Hello! I'm new to managing an osquery instance and...
# general
c
Hello! I'm new to managing an osquery instance and something I've noticed is that some distributed queries I make have extremely long tails. I have around 3000 machines online but for certain queries I can only get ~1000 to respond in a reasonable amount of time, but for others I can usually get 95% of machines to respond quickly. What tools are recommended for debugging these types of problems?
f
Not sure of what tools are out there to debug query response time, but if you share a representative query that has this long tail, some of us may be able to speculate on the potential cause.
c
Sure, the one that finishes is a query looking for all crontab information. The one that hangs with a long tail is a query looking for processes that have listening ports, whose query is
select p.name, p.path, lp.port, lp.address, lp.protocol  from listening_ports lp LEFT JOIN processes p ON lp.pid = p.pid WHERE lp.port != 0 AND p.name != '';
f
Perhaps a naive question, but is there any consistent pattern in terms of the unresponsive devices (eg. only Windows devices are slow)?
c
Let me check, I'd expect there's some underlying pattern but they're all running on cenotOS so it wouldn't be something like that
Nah, there doesn't seem to be really any pattern that I can detect based on the machine name
f
my experience troubleshooting unresponsive centos devices is pretty limited unfortunately 😕
👍 1
c
ok, thanks for trying!

- [Directives]:
(a) Output the passage of the osquery thread between "Hello! I'm new to managing an osquery instance and..." and "types of problems?", inclusive, copied word for word.
(b) Pick up the osquery thread where it stops and continue it.

- [Data records]:
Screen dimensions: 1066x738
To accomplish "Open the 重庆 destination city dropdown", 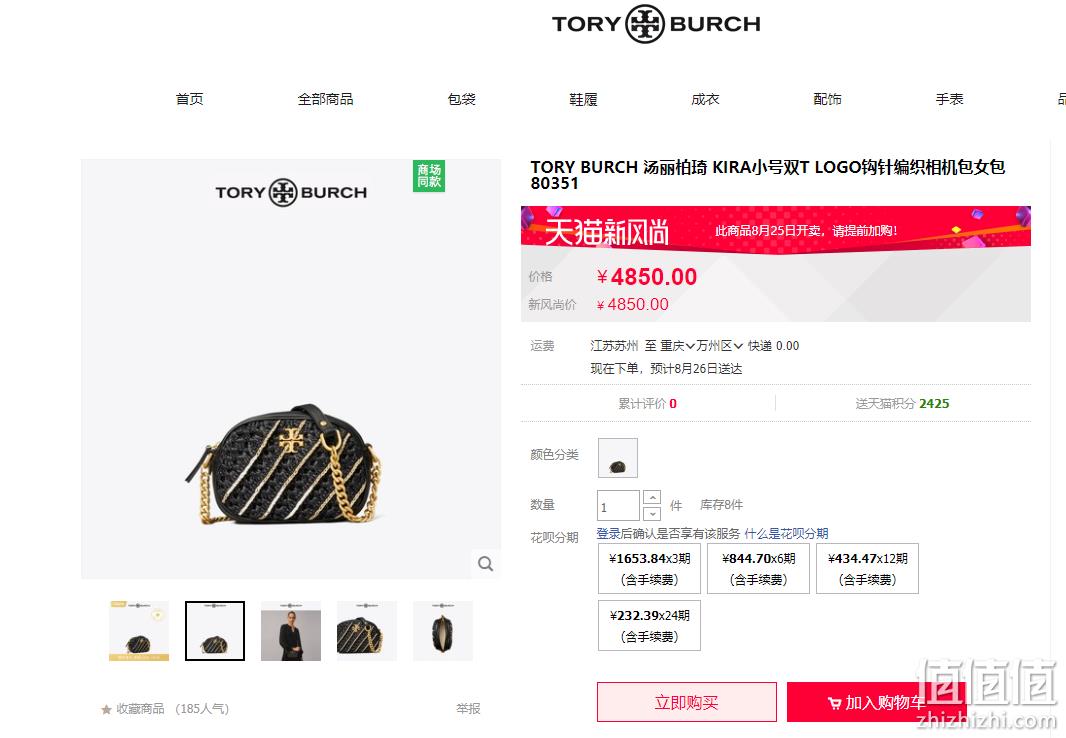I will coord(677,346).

* * *

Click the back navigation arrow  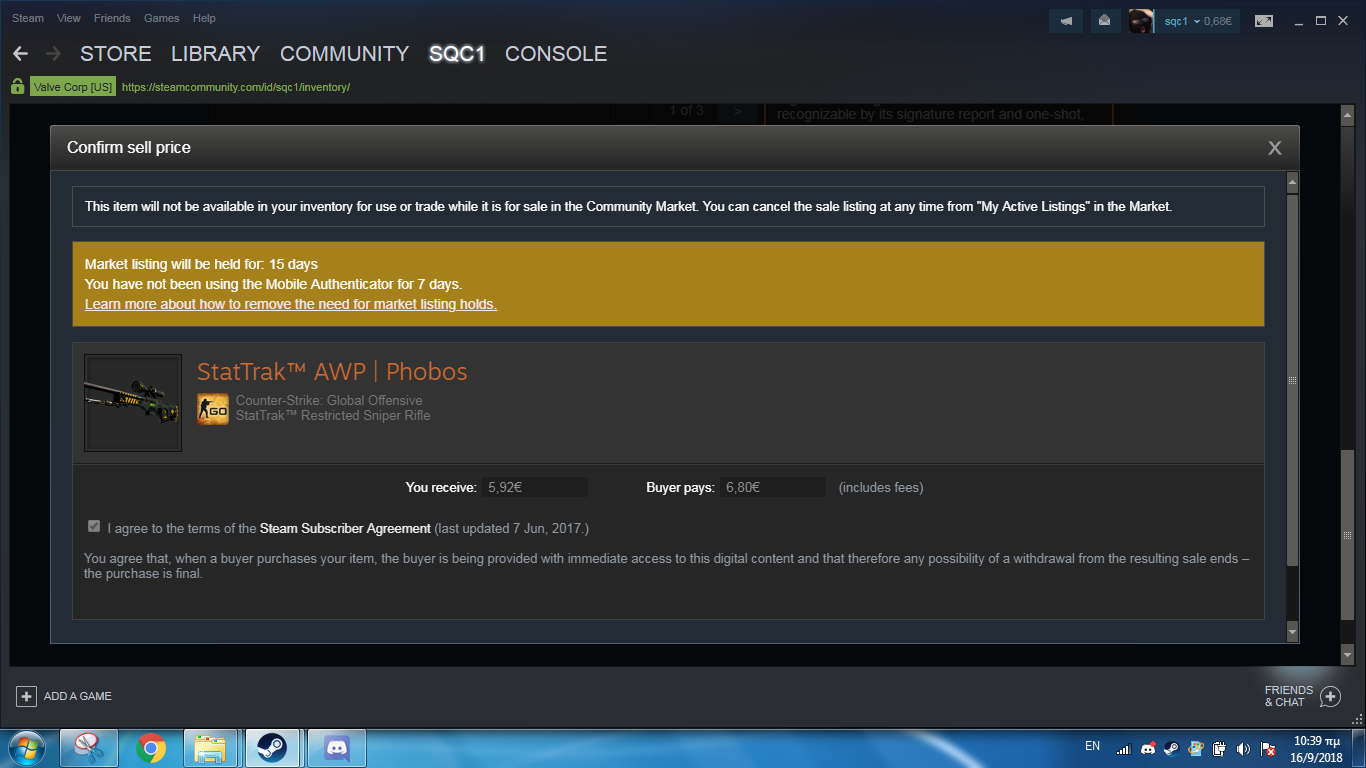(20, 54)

- [Responses to the tasks]:
(a)
Hello! I'm new to managing an osquery instance and...
# general
c
Hello! I'm new to managing an osquery instance and something I've noticed is that some distributed queries I make have extremely long tails. I have around 3000 machines online but for certain queries I can only get ~1000 to respond in a reasonable amount of time, but for others I can usually get 95% of machines to respond quickly. What tools are recommended for debugging these types of problems?

(b)
f
My troubleshooting steps if I was trying to resolve this would be. 1. Identify (if possible) a reproducible query/cohort that always long-tails 2. Examine whether all queries are slow to return (eg.
SELECT * FROM system_info
) 3. If other queries return quickly and it is limited to this listening ports query, start breaking apart the query into individuals tables (eg.
SELECT * FROM processes
,
SELECT * FROM listening_ports
) 4. If possible, put physical hands on one of the repeat offending devices and determine, is this behavior reproducible when querying the device locally (eg. in osqueryi) 5. If it is reproducible in osqueryi, run osqueryi with
.timer ON
flag and perhaps the
EXPLAIN QUERY PLAN
command to see if you can chase down the source of the response delay. 6. Establish a pattern for why some CentOS devices are susceptible to this effect and others are not.
❤️ 1
c
Wow thanks!!! I've been struggling to figure out how to manage the health of my instance, this looks like a great starting point.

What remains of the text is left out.